Atalay Filiz'in sorgusunda 3 yıl önce Ankara'da işlenen çifte cinayetin sebebi de ortaya çıktı. Filiz, sorgusunda Orgeneral Hasan Hüseyin Demirarslan'ın TÜBİTAK'ta mühendis olan oğlu Göktuğ Demirarslan ile sevgilisi Elena Radchikova'yı, Olga Seregina'nın kaybolmasıyla ilgili üzerine geldikleri için öldürdüğünü söyledi. Filiz'in “Olga kaybolduğu için onu öldürdüğüm üzerinde duruyorlardı. Haberim olmadığını söyledim ama inanmadılar.
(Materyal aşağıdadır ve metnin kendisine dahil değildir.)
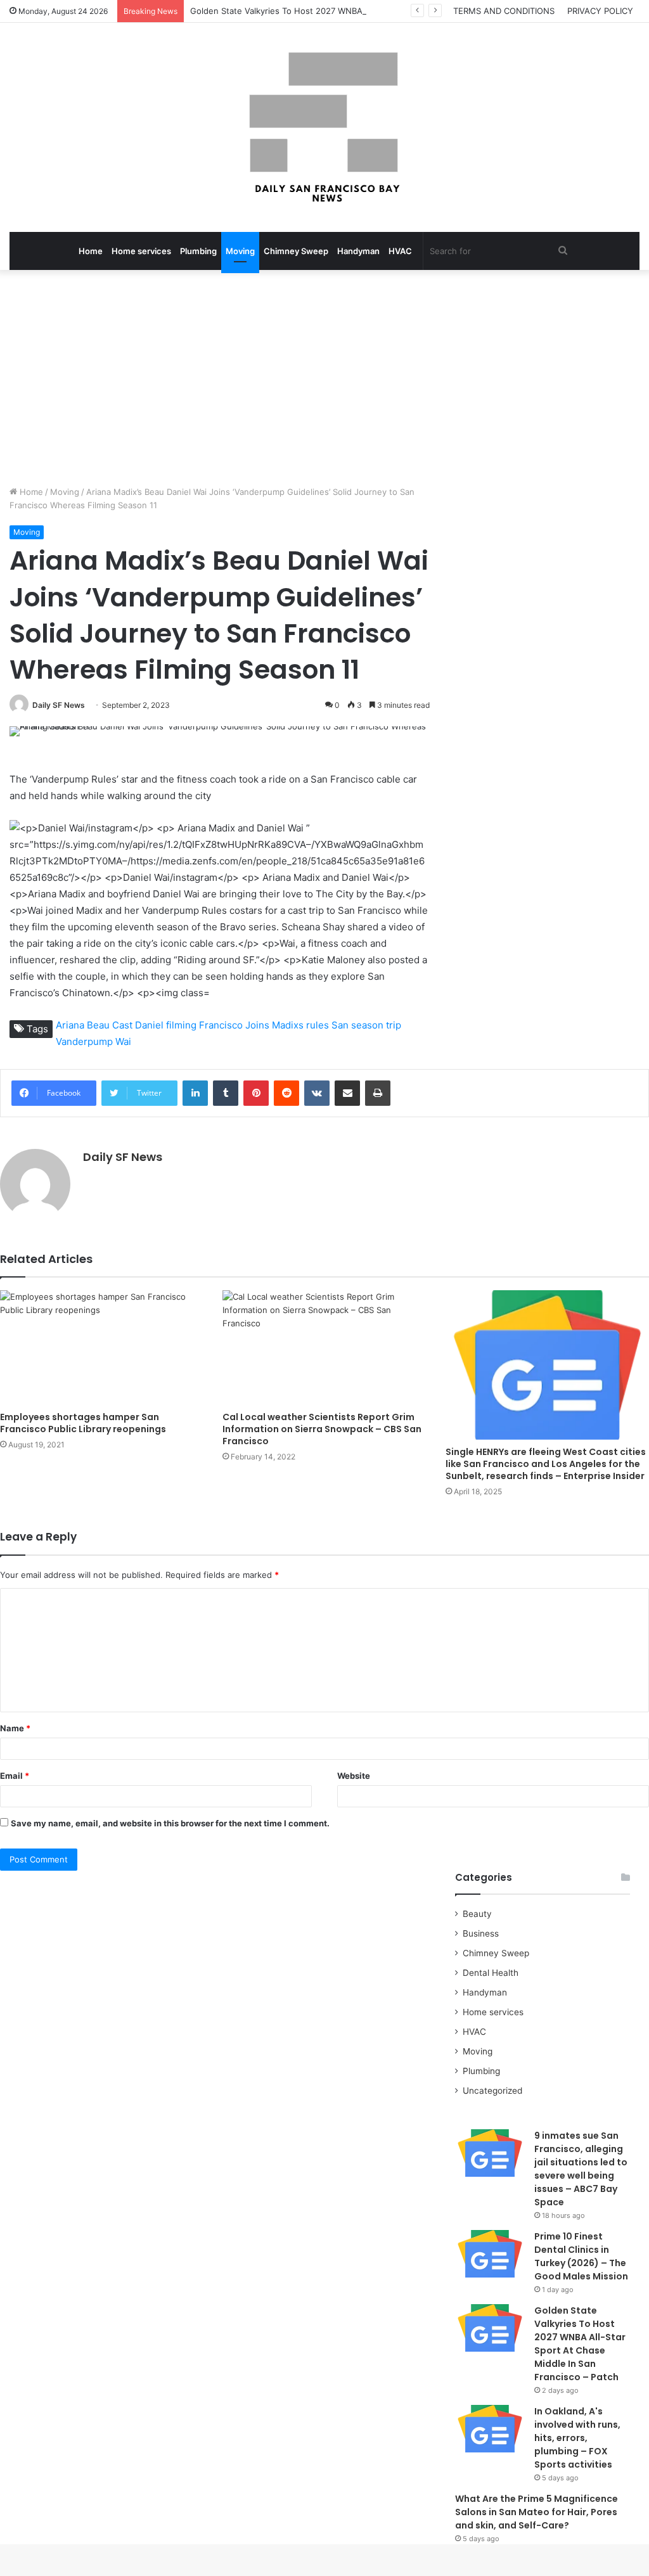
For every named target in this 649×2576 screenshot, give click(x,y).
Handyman (358, 251)
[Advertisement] (324, 377)
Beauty (477, 1914)
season (367, 1025)
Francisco (221, 1025)
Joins (257, 1025)
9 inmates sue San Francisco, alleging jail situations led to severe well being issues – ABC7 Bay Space (580, 2168)
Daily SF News (58, 705)
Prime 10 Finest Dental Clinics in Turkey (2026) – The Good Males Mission (581, 2256)
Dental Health (490, 1973)
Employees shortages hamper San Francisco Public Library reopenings (83, 1423)
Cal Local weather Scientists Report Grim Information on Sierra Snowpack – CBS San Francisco (321, 1429)
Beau (98, 1025)
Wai (123, 1041)
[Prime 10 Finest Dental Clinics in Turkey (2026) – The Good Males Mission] (490, 2254)
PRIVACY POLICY (600, 11)
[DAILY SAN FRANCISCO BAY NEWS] (324, 127)
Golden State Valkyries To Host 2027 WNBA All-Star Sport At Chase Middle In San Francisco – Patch (387, 11)
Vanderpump (84, 1041)
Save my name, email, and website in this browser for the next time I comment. (170, 1823)
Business (481, 1933)
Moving (240, 251)
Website (353, 1776)
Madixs (288, 1025)
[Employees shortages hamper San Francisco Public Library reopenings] (101, 1347)
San (340, 1025)
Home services (141, 251)
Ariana (70, 1025)
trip (393, 1025)
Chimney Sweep (296, 251)
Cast (122, 1025)
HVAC (400, 251)
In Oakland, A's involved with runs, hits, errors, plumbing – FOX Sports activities (577, 2438)
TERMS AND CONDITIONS (504, 11)
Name (15, 1728)
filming (181, 1025)
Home (91, 251)
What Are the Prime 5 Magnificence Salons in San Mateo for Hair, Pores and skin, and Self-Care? (536, 2512)
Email (14, 1776)
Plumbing (198, 251)
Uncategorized (492, 2091)
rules (317, 1025)
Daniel (149, 1025)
Sürekli üzerime geliyorlardı. Korkmaya başladım ve ikisini de öldürdüm” dediği öğrenilirken, 3 yıl boyunca kimseden yardım almadığını söylediği belirtildi.

ATALAY FİLİZ NASIL YAKALANDI?

Fotoğrafının yayınlanmasının ardından izine rastlanılmayan Filiz dün sabah, Mustafa Berber'in (51) kullandığı, İzmir- Gümüldür minibüsüne bindi. Yolculardan Taha Gürses bindiği minibüste Filiz'i bir yerden tanıdığını düşündü. Gürses internetten araştırırken şoförün oğlu Özgür Berber de Filiz'i tanıdı. Filiz tanındığını fark edince minibüsten indi ve yolun karşısına geçerek, bu kez Kenan Aka'nın kullandığı, ters yöne yani İzmir'e giden başka bir minibüse bindi. Gürses hemen 155 Polis İmdat hattını aradı. Filiz'in bindiği minibüsün plakasını verdi. Filiz'i gören M.A. da aynı ihbarı yaptı.
Bu sırada Filiz'in indiği minibüsün sürücüsü Mustafa Berber ve oğlu Özgür Berber de jandarmayı aradı.

"AİLEMİ ÇOK ÖZLEMİŞTİM"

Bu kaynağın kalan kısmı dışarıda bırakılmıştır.